You will get bored with this quickly.why not add some industries to switch at you have plenty of room on that one side so you will have a lot more fun you at least need one industry.
Other then that welcome aboard


----------



## oddtodd (Nov 5, 2013)

Oh, I plan on adding a lot of things. This is just a starter kit. I'm going to be adding the micro-trains couplers that are magnetic, A plastics factory, an appliance plant, and a grain silo. That's just what I have thought of so far. I can't gripe though, I got 4 turnouts and like 35 pieces of track for 96 plus shipping. Like I said it's just a starter.


----------



## spoil9 (Dec 24, 2008)

Welcome. You have a great start.
Check out this post if you need any more ideas for industries to model. You have lots of room for buildings and scenery, (or more track lol)

http://modeltrainforum.com/showthread.php?t=20360&highlight=industries


----------



## oddtodd (Nov 5, 2013)

Thanks S9! I am glad that list is there. I plan on putting at least 2 turnouts in and now I am going to add a team track and an intermodal. It only makes sense because my stepson is a truck driver and my wife used to be a truck driver. She knows most of the roadnames that deal with the railroad so I can get a pretty good idea of who's trailer to put on there.


----------



## Big Ed (Jun 16, 2009)

Chop up the piano already ! 

Look at all that extra room over there.


----------



## oddtodd (Nov 5, 2013)

I'm trying to sell it big ed! I only want 200 for it.Buy it and give it to your kids for Christmas! lol Look at as a donation towards my train fund!


----------



## Mr.Buchholz (Dec 30, 2011)

What are the dimensions of the layout? 

-J.


----------



## oddtodd (Nov 5, 2013)

3 ft by 6 ft. I got an offer on my piano today so it may be getting longr.


----------



## Big Ed (Jun 16, 2009)

I never know what to buy for my old (young) lady so a couple of years ago I asked what would you like?
She said, "I always wanted to learn how to play the piano."
I said, " right.....we are not getting a piano!"
Well there was one of those electronic pianos on QVC a few nights later, top of the line and somehow taught you how to play.
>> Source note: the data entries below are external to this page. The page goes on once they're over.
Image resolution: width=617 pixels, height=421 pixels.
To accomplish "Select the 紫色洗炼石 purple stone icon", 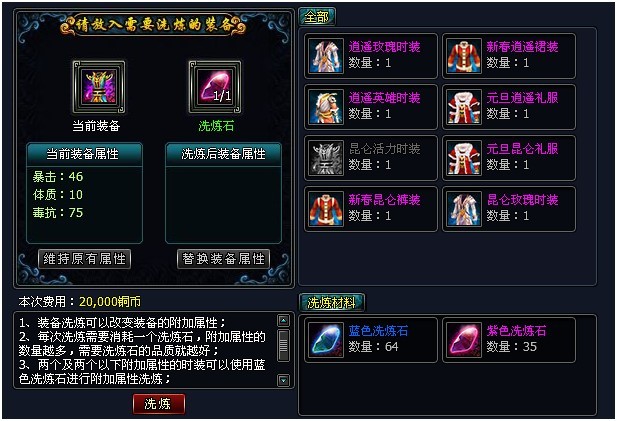I will [464, 340].
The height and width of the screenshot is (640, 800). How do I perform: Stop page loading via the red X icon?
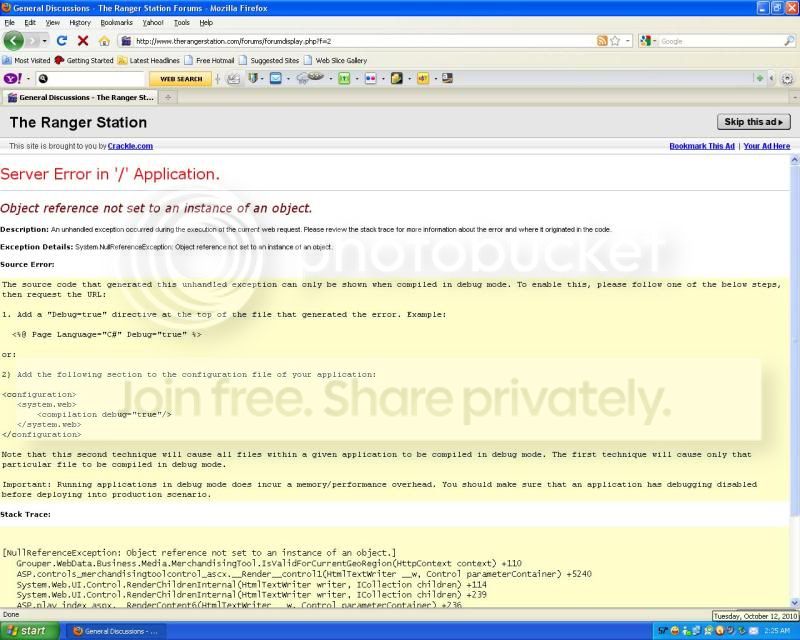[x=82, y=41]
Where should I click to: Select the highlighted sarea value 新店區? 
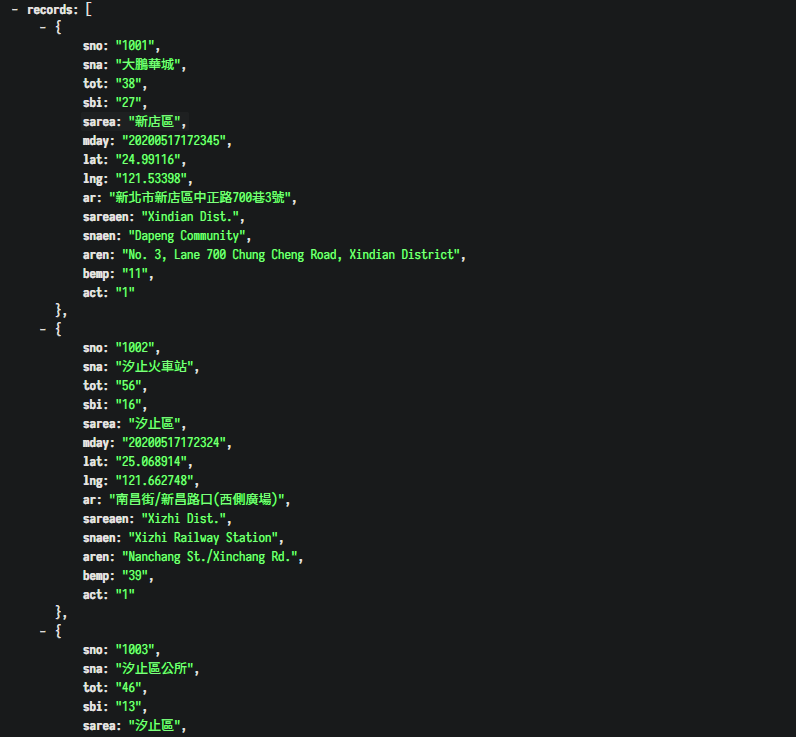pyautogui.click(x=154, y=122)
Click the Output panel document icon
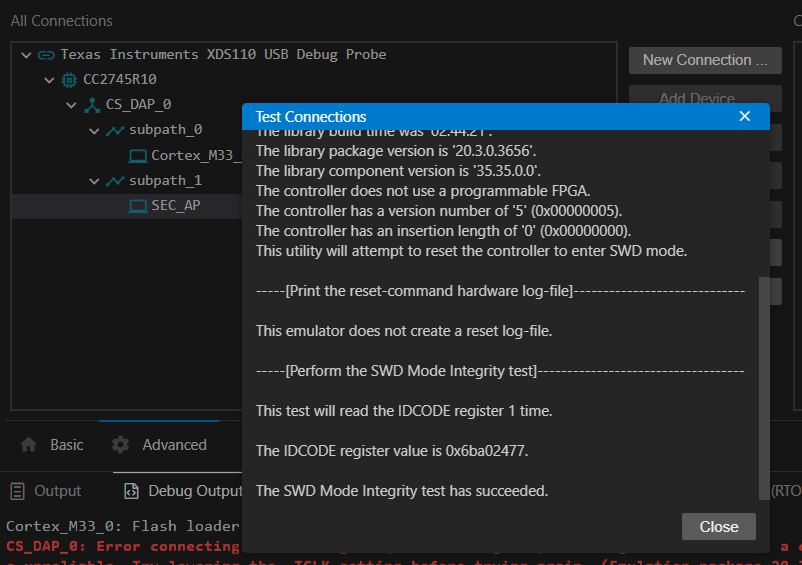Image resolution: width=802 pixels, height=565 pixels. 17,491
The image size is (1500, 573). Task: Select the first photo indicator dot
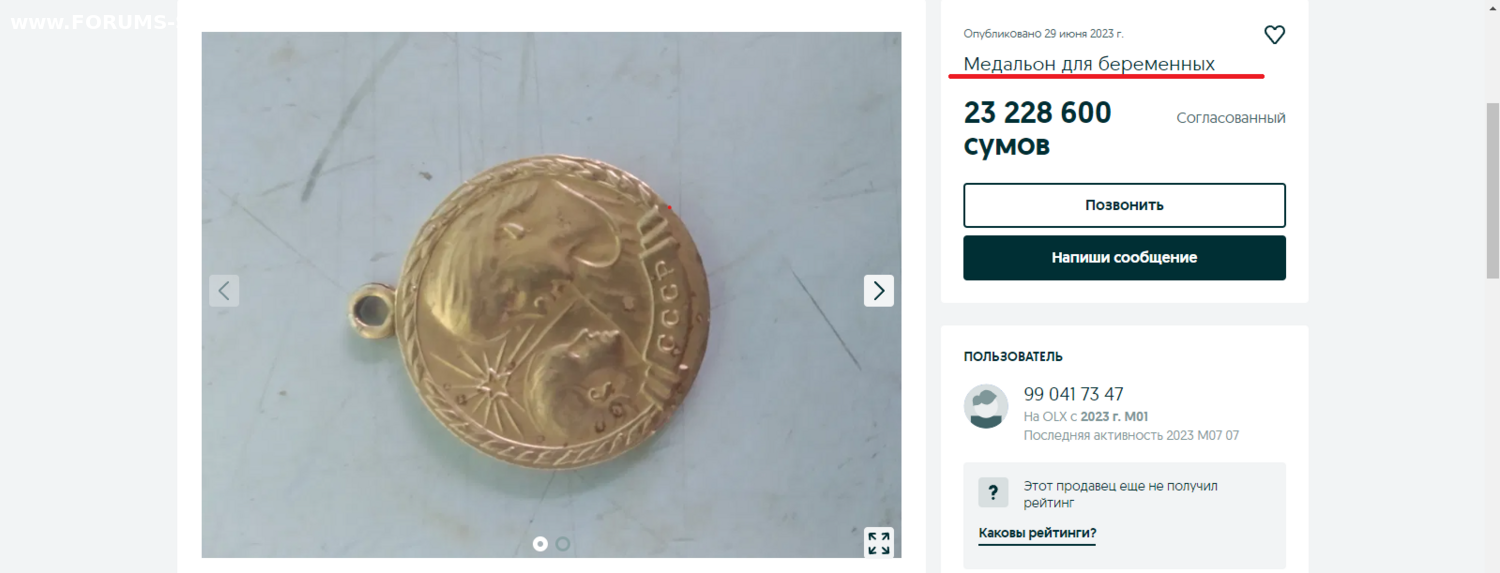(x=540, y=544)
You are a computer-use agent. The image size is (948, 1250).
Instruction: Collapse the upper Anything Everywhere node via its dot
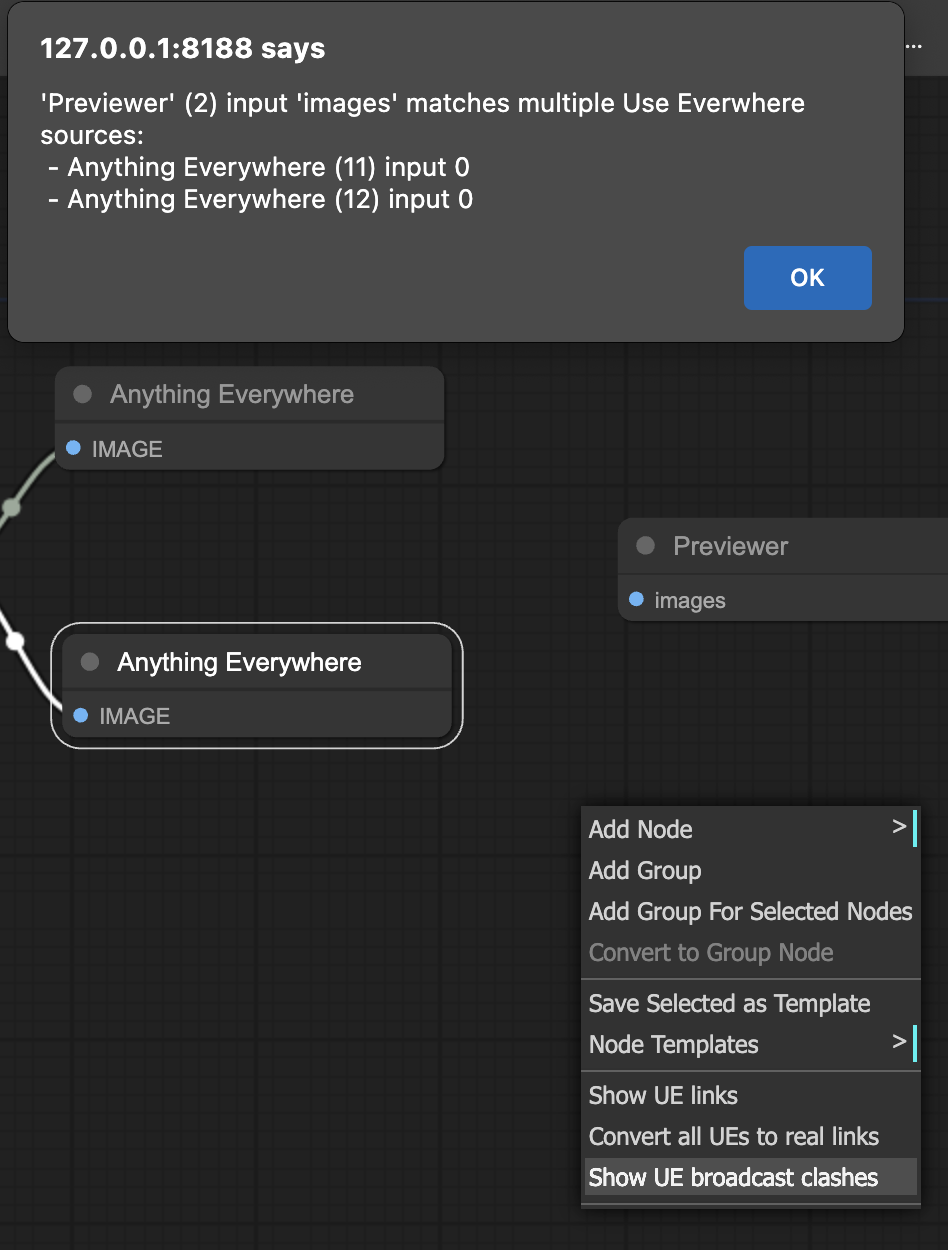83,394
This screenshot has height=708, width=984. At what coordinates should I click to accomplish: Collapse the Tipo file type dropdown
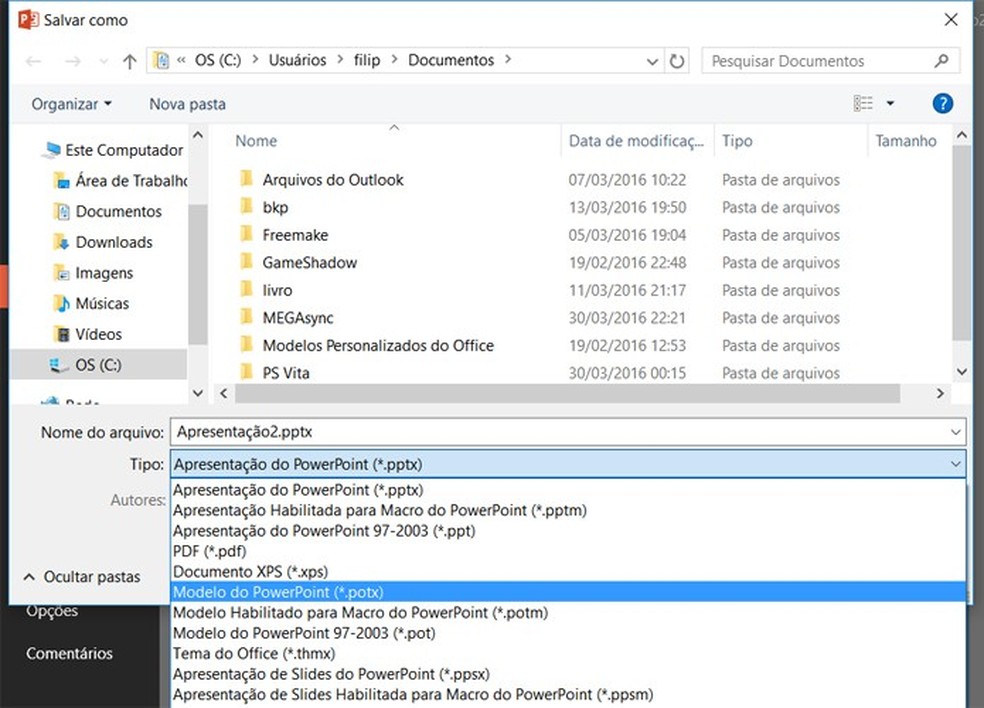tap(956, 464)
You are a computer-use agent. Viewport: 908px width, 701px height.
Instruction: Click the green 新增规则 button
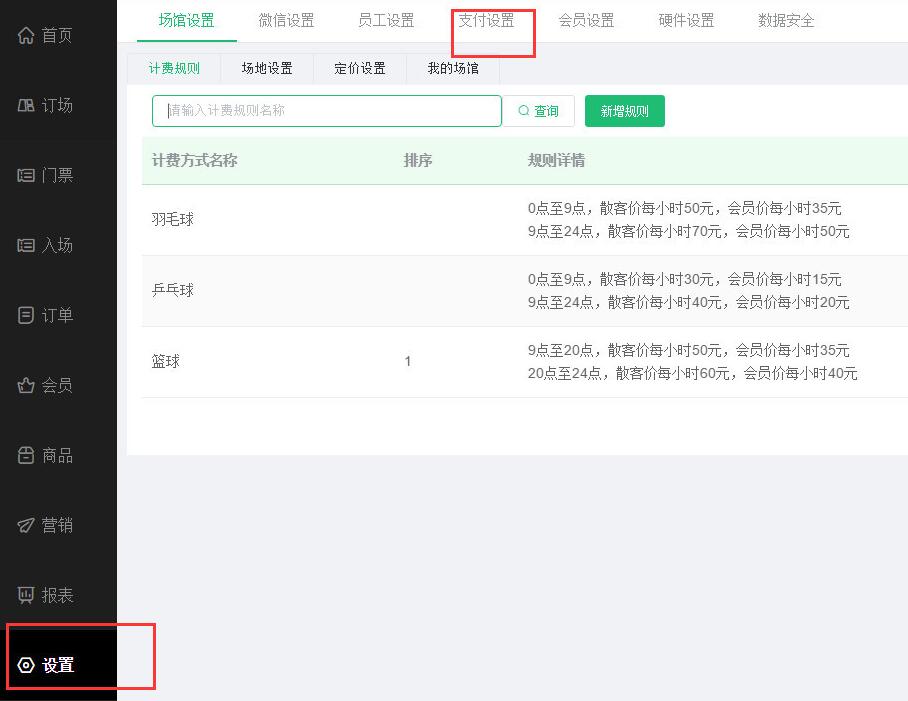pos(624,112)
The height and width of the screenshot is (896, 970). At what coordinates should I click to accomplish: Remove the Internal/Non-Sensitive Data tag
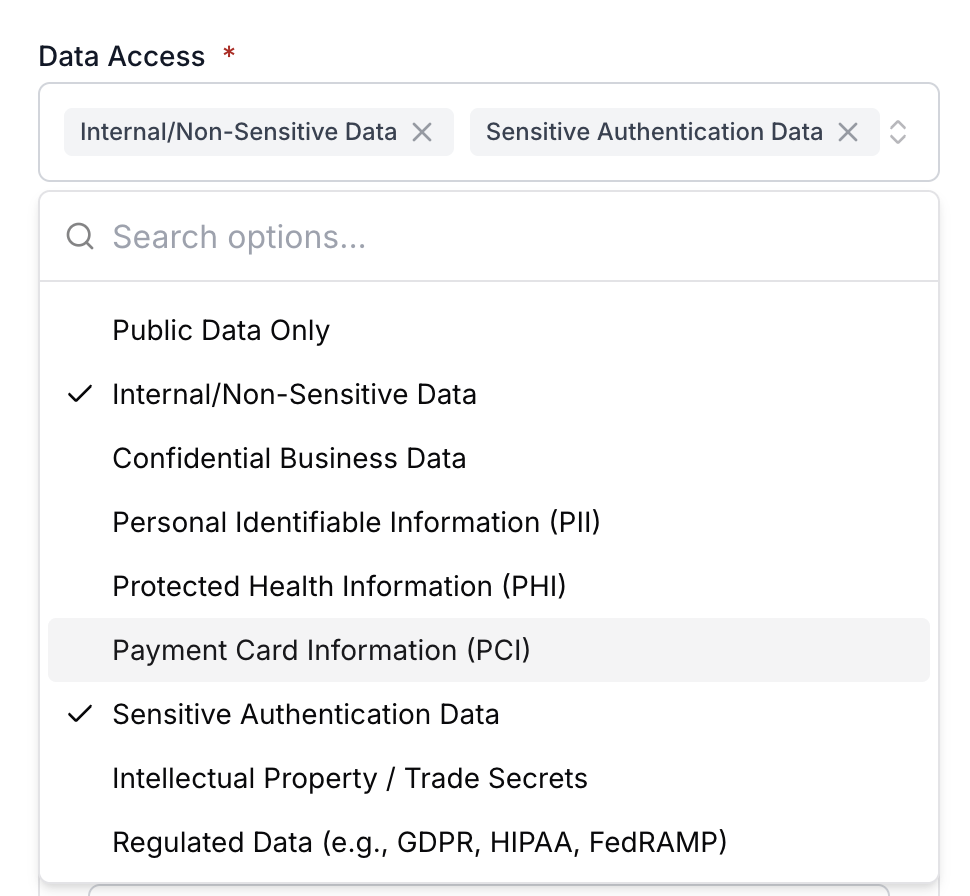(x=422, y=132)
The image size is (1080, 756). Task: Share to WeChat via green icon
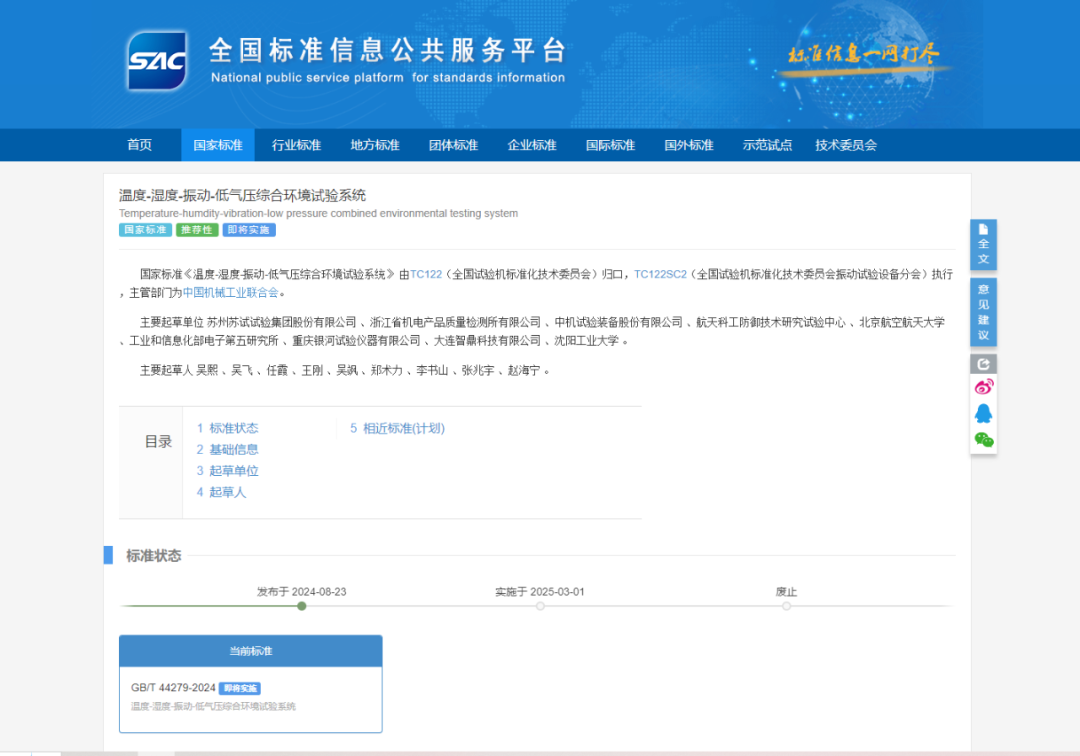click(x=983, y=439)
It could do this and that and blah blah blah.
I asked her would she like that and she said OK.
When we got it she tried playing for a while but as it didn't come with a stand it was "awkward to play".......I bought her a stand. 

Fast forward to today, I think she only touched it a total of 10 times in 2 years!
A complete waste of money! The only purpose it serves is to collect dust.

I don't ask what she would like anymore, I find some little things that I know she would never buy for herself.
AND THEN JUST STICK CASH IN THE CARD!:smokin::thumbsup:

Take it apart maybe you can use some of the parts for the RR?

The keys might make nice sidewalks?


----------



## oddtodd (Nov 5, 2013)

Ed I am NOT taking apart my mom's piano! I am going to sell it to somebody who will play it. It was my mom's, man! I learned to play on it. She had it since I was 5 years old. She taught hundreds of kids how to play on it. I'm still friends with a lot of those people. I would never forgive myself if I hurt my mom's piano.


----------



## ckblum (Nov 28, 2013)

3 x 6 is a pretty good size! Mines only 2.5 x 3, and I managed to get two loops and a small siding.


----------



## Big Ed (Jun 16, 2009)

oddtodd said:


> Ed I am NOT taking apart my mom's piano! I am going to sell it to somebody who will play it. It was my mom's, man! I learned to play on it. She had it since I was 5 years old. She taught hundreds of kids how to play on it. I'm still friends with a lot of those people. I would never forgive myself if I hurt my mom's piano.


Wow, sorry it sounds like a part of your family. 

I think you better find an other place for it, you might not be able to get to sleep if you sell a family member. 

Shame on you for ever thinking of selling it! 
If your table was just a little higher you could have built the layout over the piano? 

Now get those thoughts out of your head, your keeping it now right?
She got a name? :smokin:


----------



## oddtodd (Nov 5, 2013)

No ed, I've got to sell it. It brings back too many bad memories when I try to play it. I'm really drunk right now or I would explain. Let's just say it need somewhere were it will be played. Cuz I can't.


----------